Changing Gears

(excerpt & transcript generated by AI)

Come in here and flaunt that beach access.

It’s hot in this, there’s just no water.

Yeah, right?

Our 30 inch deep pool doesn’t quite cover it.

So anyway, does anyone have anything they’d like to hear about this morning as it pertains to the dharma?

I’m sure I could spin a yarn, but is there a dharmically oriented question that is alive for anyone in the group that they’d like to use as the prompt this morning?

I saw Tyson, Mitra, and Ryan all want to speak at the same time.

Well I’ll go first then because they’re still muted.

Awaken one’s vows, the third to the last paragraph.

Then with each moment’s arising flash of our normal feelings and thoughts, we will simultaneously recognize within us a field of pure awareness, wisdom, compassion, and skillful means.

That to me is the choice point that Jun Po advocated.

So if they simultaneously recognize this, do we really need to make a choice or is that the point of practice so that arising simultaneously?

Okay, that’s an interesting question.

We can take votes at the end after we hear all the propositions.

So Mitra, did you have one?

I’m just wondering what’s next.

Well those two end up being the same topic, so that works out.

So I think I have a point on that.

Okay.

Let’s just finish going around since we’re on the online.

So Marie, did you have anything?

No, I did not.

No, I’m good.

Okay.

All right, Ryan.

I think it is still a choice, personally, because you still have the option.

Do you take the compassionate path?

Or do you… There’s always the possibility of giving into whatever that base or instinct or emotion is.

Anger, frustration, what have you.

So I think it is, at least for me, if I stop to think about it for a second, I think it is a conscious choice to, you know, 3 o’clock in the morning when children are screaming to go to sleep, to be compassionate and not, like, go to sleep.

So if there is a definitive answer there, I guess, which probably there’s not, but I guess in my mind, for me, that would be, yeah, it is a choice in every moment to follow that path of compassion, understanding.

Some moments, we do better than others.

Some moments, it’s spot on.

Some moments, we fail miserably.

But in those moments that we fail miserably, if you can recognize that miserable failure in that moment, you then, again, make the choice, do better the next one.

Do better the next one after that.

And then eventually, maybe, it becomes not a choice.

And it just becomes who you are.

Yeah, that’s my thought.

I couldn’t be completely wrong.

I think that’s the practical way that it usually works out.

That’s kind of like the training arc, so to speak.

Hey, you Umi, I got another curveball for you.

Okay.

In the Heart Sutra, past, present, and future are all awakened ones.

All compassionate ones rely upon this transcendent wisdom of meditative awareness, and therefore, experience the most supreme awakening, enlightenment.

Going back to DBZ, and in Stan’s Taisho, and I think you supported some of that, we become awake, but do we ever become enlightened?

Is that a forever goal?

And so, therefore, we practice, we never arrive.

But we arrive when we’re practicing.

Are we enlightened then, or are we just still arriving?

We all have a certain degree of light.

The question is, how bright is the bulb?

Oh, it’s a rheostat.

It’s a what?

A rheostat.

A rheostat.

I don’t know what a rheostat is.

A rheostat.

You can dial it up and down.

Oh.

That seems reasonable.

There’s a knob there, so like… Enlightenment, not so much at the moment.

Back again.

Yeah.

Yeah.

You have to be a certain age to know the rheostat.

Yeah.

Enlightenment’s on a dimmer switch.

That’s basically what it is, yeah.

§ Records from a data source
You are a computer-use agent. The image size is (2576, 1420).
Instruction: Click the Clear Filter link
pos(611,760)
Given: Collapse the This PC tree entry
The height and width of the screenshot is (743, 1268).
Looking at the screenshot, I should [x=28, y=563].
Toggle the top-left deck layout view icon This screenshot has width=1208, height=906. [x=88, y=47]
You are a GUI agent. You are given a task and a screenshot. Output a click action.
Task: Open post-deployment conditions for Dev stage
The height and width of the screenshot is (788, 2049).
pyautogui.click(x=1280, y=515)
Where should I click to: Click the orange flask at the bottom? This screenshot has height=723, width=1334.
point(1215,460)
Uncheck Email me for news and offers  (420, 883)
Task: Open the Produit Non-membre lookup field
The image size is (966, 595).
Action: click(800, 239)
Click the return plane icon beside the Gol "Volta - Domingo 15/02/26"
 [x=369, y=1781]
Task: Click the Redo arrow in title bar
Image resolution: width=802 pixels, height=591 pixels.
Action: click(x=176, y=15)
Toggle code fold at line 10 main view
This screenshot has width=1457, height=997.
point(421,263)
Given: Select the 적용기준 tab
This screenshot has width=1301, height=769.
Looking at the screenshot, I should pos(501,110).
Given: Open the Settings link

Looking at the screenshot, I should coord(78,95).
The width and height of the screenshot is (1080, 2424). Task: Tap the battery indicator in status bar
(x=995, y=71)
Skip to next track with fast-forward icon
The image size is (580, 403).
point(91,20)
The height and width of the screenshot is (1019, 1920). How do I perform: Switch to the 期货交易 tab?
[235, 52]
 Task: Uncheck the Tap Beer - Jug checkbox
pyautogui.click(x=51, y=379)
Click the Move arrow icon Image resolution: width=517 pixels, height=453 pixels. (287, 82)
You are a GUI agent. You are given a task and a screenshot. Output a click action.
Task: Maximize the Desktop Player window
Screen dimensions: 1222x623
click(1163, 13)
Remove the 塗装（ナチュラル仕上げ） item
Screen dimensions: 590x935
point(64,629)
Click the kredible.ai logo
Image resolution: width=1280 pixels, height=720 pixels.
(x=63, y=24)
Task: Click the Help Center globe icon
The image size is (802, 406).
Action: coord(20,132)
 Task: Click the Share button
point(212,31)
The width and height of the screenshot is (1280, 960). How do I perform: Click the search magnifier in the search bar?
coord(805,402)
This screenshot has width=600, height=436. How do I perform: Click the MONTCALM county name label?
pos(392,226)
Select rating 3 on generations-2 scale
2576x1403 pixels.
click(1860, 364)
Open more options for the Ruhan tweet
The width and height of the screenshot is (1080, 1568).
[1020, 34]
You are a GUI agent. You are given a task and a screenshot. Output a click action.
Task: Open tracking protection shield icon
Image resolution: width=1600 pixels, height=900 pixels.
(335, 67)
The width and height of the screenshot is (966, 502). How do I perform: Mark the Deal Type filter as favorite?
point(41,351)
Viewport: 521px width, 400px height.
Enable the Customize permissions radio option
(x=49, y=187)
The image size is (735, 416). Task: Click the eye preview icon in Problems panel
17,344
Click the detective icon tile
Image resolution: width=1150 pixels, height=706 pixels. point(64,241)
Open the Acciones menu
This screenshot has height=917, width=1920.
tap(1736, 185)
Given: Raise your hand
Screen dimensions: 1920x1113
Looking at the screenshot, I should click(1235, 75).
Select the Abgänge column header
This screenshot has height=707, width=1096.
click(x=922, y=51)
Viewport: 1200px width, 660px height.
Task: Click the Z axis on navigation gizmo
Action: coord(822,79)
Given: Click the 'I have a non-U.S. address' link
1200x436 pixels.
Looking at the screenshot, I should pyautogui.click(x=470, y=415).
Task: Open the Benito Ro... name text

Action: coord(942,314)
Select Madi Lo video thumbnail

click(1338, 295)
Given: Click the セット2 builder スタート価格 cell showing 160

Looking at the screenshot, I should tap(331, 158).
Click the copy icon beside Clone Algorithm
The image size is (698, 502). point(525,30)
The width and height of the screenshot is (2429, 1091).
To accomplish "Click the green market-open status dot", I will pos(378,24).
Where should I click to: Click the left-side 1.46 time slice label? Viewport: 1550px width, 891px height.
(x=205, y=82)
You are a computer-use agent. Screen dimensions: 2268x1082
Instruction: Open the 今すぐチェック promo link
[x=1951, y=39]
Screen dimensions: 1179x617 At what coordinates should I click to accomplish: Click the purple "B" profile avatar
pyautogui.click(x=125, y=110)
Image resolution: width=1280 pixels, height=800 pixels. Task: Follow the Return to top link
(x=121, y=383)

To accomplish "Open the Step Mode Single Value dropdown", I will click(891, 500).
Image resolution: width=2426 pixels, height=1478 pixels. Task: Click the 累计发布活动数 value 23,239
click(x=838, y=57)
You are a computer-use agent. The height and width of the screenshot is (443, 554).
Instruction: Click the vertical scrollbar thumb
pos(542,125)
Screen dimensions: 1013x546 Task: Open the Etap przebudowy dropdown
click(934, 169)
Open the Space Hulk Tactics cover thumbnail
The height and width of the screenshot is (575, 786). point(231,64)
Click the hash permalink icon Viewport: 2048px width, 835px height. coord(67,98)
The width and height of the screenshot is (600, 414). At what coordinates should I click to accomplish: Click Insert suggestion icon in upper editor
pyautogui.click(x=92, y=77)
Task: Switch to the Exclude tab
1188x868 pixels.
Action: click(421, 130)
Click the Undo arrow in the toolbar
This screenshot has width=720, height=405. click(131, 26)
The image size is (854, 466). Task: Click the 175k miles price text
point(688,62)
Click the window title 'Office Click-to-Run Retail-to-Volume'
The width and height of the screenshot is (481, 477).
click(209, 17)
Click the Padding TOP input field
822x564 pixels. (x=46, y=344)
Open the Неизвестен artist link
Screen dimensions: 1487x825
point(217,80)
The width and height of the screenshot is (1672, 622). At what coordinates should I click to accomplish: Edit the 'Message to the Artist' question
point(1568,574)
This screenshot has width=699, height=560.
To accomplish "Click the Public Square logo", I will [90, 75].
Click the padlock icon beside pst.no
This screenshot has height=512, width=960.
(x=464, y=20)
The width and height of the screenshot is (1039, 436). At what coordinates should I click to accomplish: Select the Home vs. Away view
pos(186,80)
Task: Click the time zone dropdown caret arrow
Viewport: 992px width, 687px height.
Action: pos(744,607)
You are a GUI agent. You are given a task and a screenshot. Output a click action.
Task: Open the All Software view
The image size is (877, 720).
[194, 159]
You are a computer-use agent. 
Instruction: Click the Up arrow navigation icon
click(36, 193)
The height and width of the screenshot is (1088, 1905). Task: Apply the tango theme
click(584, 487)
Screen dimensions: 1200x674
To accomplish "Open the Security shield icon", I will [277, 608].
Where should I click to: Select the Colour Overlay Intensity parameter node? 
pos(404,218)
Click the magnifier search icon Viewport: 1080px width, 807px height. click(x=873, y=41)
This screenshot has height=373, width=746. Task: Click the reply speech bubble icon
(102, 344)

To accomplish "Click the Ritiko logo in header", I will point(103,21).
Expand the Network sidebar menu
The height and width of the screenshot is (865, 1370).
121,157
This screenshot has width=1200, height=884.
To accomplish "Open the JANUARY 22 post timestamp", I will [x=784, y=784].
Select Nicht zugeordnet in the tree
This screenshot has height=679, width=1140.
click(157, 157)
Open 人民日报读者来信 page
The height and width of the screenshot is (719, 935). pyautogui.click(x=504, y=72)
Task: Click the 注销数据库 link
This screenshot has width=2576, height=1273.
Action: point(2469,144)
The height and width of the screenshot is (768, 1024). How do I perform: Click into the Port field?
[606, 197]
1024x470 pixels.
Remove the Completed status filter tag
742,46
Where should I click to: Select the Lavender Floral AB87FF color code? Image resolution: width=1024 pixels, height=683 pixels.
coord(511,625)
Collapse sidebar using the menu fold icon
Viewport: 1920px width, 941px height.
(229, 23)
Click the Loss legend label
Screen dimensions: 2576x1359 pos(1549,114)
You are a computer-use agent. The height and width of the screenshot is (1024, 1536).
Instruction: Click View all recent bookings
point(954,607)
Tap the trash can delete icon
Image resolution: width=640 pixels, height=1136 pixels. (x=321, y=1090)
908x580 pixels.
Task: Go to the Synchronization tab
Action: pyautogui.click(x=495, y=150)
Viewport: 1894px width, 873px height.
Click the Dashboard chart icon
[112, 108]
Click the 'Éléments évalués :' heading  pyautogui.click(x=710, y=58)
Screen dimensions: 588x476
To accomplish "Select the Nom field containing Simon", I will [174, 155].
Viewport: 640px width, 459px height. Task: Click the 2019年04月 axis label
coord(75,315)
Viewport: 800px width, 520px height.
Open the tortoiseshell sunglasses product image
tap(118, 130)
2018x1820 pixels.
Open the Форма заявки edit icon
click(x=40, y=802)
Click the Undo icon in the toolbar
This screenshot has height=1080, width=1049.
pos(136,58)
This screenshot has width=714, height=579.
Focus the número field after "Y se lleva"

§ Requirements
a. In the dharma discussion transcript, how deep is the pool that one speaker mentions?
b. Return the rows from the start of the records down to the row containing "[x=369, y=1781]", inclusive, reproducing each line verbatim.

§ Solutions to the tasks
a. 30 inches deep.

b.
You are a computer-use agent. The image size is (2576, 1420).
Instruction: Click the Clear Filter link
pos(611,760)
Given: Collapse the This PC tree entry
The height and width of the screenshot is (743, 1268).
Looking at the screenshot, I should [x=28, y=563].
Toggle the top-left deck layout view icon This screenshot has width=1208, height=906. [x=88, y=47]
You are a GUI agent. You are given a task and a screenshot. Output a click action.
Task: Open post-deployment conditions for Dev stage
The height and width of the screenshot is (788, 2049).
pyautogui.click(x=1280, y=515)
Where should I click to: Click the orange flask at the bottom? This screenshot has height=723, width=1334.
point(1215,460)
Uncheck Email me for news and offers  (420, 883)
Task: Open the Produit Non-membre lookup field
The image size is (966, 595).
Action: click(800, 239)
Click the return plane icon beside the Gol "Volta - Domingo 15/02/26"
 [x=369, y=1781]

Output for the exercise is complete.